Sanford Biggers Uses Traditional Quilting to Issue a New Message
Written by Lily Allen
Mythology looms large in the work of Sanford Biggers. Take Laocoön, a flaccidly inflated vinyl sculpture the artist installed in David Castillo Gallery in 2016: In name, the piece invokes the Trojan priest whose tale Virgil immortalized in The Aeneid. In form, however, Laocoön taps into a much more contemporary mythos. The body is Fat Albert’s from Bill Cosby’s cartoon Fat Albert and the Cosby Kids, but the prone posture calls to mind the images of Black bodies brutalized by police. Laocoön is all of these at once: a string of connotations that weave a complex portrait of ancient and present imaginaries.

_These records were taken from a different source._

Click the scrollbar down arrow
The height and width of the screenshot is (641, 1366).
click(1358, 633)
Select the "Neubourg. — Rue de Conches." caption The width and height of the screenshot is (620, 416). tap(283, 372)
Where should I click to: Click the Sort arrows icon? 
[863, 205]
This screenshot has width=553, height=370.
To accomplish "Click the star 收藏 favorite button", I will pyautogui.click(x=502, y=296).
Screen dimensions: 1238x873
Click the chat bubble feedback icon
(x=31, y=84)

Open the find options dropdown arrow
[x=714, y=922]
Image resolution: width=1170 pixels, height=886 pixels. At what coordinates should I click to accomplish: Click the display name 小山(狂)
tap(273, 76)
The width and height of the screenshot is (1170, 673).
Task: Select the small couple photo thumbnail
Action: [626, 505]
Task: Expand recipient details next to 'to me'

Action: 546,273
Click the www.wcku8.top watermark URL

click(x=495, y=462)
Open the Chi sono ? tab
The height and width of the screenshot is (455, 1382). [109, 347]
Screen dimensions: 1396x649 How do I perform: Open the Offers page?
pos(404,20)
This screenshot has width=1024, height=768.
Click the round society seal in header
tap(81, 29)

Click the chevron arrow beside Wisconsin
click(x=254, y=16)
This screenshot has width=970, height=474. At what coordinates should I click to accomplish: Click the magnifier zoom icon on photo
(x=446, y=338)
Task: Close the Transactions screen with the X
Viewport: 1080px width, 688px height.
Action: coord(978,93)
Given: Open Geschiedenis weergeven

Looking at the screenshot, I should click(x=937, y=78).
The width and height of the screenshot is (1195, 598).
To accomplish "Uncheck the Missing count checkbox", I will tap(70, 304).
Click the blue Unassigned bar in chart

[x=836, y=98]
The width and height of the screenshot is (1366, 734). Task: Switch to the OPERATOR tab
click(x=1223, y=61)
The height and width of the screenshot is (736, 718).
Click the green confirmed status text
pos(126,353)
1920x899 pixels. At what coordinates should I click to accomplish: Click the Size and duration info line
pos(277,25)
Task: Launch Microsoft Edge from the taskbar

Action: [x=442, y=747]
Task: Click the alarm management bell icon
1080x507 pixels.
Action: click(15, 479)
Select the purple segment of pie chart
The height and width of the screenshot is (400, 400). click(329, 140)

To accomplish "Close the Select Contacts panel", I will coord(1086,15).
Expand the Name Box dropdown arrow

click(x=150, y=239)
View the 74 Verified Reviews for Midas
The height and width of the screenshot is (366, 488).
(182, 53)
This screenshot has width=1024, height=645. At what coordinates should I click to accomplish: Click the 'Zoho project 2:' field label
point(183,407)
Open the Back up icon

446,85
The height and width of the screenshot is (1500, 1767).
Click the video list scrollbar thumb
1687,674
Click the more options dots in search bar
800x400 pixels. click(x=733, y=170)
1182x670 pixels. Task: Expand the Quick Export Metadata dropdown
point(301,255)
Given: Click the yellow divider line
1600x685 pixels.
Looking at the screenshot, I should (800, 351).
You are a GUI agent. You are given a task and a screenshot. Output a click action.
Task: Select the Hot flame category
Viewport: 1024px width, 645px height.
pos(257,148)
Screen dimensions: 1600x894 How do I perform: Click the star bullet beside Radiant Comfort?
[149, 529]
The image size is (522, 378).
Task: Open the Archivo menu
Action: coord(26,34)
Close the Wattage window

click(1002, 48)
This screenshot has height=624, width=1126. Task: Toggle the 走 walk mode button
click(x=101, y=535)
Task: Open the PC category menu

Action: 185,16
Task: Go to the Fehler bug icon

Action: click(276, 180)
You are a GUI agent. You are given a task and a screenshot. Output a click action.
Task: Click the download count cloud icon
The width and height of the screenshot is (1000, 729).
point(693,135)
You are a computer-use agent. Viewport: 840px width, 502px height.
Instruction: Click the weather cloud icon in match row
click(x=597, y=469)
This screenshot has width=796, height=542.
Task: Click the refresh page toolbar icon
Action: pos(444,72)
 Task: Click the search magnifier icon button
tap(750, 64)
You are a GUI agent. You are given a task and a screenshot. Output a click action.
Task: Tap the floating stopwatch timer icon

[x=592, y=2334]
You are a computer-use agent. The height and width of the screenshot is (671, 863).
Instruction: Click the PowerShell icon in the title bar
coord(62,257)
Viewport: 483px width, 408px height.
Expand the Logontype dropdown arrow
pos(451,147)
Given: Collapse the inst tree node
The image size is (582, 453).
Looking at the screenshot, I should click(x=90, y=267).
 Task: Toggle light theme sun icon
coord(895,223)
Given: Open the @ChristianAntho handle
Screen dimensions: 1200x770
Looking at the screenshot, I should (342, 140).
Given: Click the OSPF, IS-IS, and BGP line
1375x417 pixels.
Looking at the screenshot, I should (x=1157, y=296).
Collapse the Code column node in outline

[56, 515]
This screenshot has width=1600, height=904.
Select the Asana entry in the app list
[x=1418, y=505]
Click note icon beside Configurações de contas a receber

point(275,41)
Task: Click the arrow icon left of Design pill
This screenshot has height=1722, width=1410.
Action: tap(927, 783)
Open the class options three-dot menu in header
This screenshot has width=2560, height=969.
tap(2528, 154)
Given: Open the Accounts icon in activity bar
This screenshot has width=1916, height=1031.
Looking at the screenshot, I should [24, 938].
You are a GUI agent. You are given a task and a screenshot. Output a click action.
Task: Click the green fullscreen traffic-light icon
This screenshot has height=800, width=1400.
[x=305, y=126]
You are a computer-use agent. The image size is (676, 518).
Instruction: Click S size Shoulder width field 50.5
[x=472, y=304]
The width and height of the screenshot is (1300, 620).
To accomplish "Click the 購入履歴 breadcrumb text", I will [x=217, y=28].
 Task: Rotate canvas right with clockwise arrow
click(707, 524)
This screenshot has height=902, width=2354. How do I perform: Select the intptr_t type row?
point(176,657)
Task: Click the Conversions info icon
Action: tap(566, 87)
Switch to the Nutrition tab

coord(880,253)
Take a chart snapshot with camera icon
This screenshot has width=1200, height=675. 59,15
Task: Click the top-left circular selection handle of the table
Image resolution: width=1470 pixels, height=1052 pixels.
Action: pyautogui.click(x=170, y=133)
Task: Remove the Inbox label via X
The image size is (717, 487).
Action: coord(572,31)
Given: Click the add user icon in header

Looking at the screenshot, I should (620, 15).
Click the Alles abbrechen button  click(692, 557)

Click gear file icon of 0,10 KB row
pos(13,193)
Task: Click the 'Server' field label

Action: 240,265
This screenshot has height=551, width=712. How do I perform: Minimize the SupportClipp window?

In an exhibition that opened in September at The Bronx Museum of the Arts, Biggers excavates a different American mythology. The show, titled Codeswitch, is the first survey of Biggers’s quilt-based works, and will display more than 60 of them. This series began more than a decade ago, during a commission for Philadelphia’s Mother Bethel A.M.E. Church, once a stop on the Underground Railroad. Quilts, as the story goes, were a way for enslaved people on their path to liberation to share coded knowledge on their journey. Collecting quilts from the 18th and 19th centuries, Biggers began using them as canvases for his own paintings and sculptures, continuing and altering this thread of communication. That historians have disputed the veracity of the quilting legend only makes the artist’s investigation more compelling. As Biggers himself has said, “Two of my favorite materials are history and dialogue.”